Phyllodes tumor is a rare breast tumor with heterogeneous fibroepithelial. It constitutes a wide range of tumors, from benign to malignant [17]. A higher recurrence rate is observed in borderline and malignant tumors, which also had a higher tendency to systemic metastasis compared with benign ones. Due to various biological behaviors of PTB, wider surgical excision is needed especially for borderline and malignant PTB, which may further require chemotherapy and adjuvant radiation therapy treatment [18]. Given these reasons, a preoperative diagnosis is vital for the choice of PTB treatment. However, there are very limited related studies available investigating different imaging features between benign and malignant PTBs.

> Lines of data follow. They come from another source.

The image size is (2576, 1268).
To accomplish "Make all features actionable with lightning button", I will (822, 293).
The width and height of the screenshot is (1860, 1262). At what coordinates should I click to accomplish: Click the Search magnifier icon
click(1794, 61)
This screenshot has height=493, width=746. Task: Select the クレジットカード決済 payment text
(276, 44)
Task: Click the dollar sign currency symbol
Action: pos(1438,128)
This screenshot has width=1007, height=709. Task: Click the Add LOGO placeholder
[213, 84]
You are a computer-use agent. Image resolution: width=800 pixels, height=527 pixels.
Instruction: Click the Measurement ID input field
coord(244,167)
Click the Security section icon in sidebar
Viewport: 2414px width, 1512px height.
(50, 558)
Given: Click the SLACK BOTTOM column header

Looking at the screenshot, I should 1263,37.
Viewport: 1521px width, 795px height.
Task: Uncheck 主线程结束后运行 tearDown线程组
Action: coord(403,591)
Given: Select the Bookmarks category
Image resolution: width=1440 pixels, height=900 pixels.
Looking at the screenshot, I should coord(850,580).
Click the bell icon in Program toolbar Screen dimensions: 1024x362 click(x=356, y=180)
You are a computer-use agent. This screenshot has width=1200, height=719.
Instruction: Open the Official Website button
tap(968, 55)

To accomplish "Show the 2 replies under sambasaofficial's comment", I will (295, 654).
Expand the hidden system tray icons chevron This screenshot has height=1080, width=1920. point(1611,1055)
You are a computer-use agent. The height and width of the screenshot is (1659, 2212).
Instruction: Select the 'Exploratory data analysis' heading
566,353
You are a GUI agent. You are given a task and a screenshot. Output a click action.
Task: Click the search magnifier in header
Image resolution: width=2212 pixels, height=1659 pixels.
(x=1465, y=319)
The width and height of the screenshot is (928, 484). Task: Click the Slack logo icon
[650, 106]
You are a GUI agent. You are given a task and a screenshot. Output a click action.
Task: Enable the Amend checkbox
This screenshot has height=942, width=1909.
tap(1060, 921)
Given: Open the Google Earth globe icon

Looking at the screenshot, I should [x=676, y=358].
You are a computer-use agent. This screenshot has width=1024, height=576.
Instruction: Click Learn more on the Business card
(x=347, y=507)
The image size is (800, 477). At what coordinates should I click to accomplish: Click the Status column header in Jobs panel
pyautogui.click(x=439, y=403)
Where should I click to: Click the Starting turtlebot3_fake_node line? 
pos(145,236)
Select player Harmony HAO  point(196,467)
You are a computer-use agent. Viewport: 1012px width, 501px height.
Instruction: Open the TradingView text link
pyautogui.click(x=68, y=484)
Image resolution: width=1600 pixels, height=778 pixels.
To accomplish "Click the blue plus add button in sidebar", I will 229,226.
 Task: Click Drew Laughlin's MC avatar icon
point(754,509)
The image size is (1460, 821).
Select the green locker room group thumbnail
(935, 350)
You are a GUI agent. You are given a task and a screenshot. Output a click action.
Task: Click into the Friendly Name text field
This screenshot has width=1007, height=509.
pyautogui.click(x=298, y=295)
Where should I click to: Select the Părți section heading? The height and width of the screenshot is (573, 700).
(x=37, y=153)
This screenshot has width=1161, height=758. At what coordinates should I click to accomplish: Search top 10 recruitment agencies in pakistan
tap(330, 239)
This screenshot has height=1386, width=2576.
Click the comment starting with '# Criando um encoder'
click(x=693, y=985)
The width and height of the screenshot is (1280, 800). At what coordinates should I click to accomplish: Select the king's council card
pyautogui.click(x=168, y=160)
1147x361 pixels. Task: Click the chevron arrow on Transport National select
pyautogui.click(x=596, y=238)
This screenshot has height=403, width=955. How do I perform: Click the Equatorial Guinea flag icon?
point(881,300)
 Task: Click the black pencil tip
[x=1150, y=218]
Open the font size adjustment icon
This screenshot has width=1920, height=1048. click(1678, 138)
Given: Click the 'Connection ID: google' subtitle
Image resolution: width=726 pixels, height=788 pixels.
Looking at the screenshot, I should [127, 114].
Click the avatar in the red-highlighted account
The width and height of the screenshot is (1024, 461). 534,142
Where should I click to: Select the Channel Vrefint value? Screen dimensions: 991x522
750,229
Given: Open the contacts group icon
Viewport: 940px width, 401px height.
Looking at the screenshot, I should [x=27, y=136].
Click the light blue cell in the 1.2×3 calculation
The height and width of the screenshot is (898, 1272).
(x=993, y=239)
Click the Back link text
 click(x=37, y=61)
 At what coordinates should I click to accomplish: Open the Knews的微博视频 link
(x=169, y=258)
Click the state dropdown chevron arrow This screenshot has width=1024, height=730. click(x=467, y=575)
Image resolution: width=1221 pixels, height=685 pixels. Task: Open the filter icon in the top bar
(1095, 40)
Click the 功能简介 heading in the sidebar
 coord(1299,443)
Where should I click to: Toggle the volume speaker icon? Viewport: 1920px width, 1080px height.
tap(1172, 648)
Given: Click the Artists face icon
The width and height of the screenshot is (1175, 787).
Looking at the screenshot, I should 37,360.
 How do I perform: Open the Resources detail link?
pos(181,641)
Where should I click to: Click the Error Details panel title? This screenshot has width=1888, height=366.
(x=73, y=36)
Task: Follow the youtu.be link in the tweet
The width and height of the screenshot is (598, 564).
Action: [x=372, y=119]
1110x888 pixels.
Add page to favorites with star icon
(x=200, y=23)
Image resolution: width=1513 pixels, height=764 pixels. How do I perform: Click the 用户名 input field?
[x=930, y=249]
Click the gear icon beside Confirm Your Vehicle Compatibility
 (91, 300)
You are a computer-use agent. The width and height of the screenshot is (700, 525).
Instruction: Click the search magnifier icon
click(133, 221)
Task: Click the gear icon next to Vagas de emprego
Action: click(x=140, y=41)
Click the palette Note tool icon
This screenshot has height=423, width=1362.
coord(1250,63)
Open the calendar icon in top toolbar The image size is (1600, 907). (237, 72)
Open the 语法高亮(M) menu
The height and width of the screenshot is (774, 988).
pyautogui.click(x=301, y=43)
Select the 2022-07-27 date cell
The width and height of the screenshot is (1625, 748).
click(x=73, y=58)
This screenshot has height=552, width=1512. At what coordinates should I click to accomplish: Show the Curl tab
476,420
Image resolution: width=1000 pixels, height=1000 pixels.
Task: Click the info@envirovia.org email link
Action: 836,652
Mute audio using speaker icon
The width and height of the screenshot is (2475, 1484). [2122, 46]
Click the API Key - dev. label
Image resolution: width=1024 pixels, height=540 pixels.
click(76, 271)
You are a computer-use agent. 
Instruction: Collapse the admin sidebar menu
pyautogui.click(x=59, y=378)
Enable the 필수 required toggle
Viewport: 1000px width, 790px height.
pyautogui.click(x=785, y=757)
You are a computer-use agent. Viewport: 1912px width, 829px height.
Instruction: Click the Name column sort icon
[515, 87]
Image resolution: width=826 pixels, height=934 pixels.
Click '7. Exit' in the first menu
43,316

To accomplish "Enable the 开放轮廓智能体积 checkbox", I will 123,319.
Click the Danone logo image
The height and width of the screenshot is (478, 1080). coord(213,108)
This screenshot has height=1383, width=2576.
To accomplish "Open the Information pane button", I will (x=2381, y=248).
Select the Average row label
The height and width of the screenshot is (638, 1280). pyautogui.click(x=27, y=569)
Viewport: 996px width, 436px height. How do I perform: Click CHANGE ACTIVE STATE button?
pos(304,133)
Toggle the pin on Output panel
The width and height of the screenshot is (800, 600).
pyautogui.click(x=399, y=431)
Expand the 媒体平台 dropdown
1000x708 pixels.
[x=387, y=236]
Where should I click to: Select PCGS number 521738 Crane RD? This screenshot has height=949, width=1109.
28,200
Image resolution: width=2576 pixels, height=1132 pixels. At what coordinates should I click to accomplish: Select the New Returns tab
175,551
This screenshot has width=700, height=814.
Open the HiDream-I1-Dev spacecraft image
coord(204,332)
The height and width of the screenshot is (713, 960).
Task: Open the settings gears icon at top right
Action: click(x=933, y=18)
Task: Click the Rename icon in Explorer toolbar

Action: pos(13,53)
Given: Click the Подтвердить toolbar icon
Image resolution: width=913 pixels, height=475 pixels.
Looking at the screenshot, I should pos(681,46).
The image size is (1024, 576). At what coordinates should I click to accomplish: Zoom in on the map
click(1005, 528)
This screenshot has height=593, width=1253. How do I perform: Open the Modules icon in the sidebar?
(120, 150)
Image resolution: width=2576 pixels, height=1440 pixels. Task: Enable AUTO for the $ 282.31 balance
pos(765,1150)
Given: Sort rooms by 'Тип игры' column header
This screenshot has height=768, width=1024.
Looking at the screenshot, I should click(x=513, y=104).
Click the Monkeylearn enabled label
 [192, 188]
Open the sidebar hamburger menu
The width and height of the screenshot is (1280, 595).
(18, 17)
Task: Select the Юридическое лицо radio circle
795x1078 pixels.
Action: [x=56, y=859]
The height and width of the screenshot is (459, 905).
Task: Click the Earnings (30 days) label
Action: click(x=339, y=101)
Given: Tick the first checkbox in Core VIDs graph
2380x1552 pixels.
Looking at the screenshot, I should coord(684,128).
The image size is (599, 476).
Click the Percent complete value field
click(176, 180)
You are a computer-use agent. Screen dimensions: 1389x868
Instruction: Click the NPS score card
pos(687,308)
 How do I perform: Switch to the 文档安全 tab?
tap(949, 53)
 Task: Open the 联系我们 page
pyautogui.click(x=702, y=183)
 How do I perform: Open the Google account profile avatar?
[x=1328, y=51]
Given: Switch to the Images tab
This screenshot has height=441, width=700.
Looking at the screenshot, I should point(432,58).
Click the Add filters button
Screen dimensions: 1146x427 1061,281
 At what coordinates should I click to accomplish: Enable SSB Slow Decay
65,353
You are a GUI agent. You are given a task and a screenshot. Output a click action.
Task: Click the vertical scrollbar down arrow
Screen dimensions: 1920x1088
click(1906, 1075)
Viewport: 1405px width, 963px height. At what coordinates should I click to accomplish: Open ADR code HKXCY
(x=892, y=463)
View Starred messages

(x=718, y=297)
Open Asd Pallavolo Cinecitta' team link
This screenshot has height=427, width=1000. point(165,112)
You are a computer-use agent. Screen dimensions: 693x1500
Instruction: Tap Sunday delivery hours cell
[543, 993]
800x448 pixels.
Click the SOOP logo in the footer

According to previous studies, benign PTB is more common and accounts for 60–75% of all PTBs [19, 20]. The percentage of malignant PTB in our study, however, was slightly more than that of benign one (51%vs.49%), which is inconsist with prior studies. This difference might relate to the fact that most cases in our study were categorized with high BI-RADs category before surgery (30 cases were categorized as BI-RADS 3, 49 cases were 4 and above). Nearly half of the patients enrolled in our study were referred from other hospitals or institutions for a second diagnostic opinion, meaning that they had been screened and had a high suspicion of malignancy.

Most patients affected by PTB were between the ages of 35 and 55. The overall mean age of patients in our study was 41.4 years, with malignant tumors developed later than benign ones (48.0 years vs. 34.8 years). There was a statistical difference in patient age between benign and malignant tumors (p < 0.001). The lesion size of these two types of tumors is also statistically different, where malignant PTB had a larger size (3.19cm vs. 5.3cm, p < 0.001) than benign one. These findings concur with previous literatures that malignant PTB is associated with larger lesion size and elder patient age [21]. US characteristics associated with tumor types, including shape, margin, internal echo, vascularity and liquefaction were also investigated. All these US characteristics turned out to be statistically different between malignant and benign tumors. To summarize, we found that malignant PTBs were presented in lobulated shape, with heterogeneous inner echo as well as abundant vascularity in the tumor. In addition, there were more liquefactions in malignant tumors than in benign ones.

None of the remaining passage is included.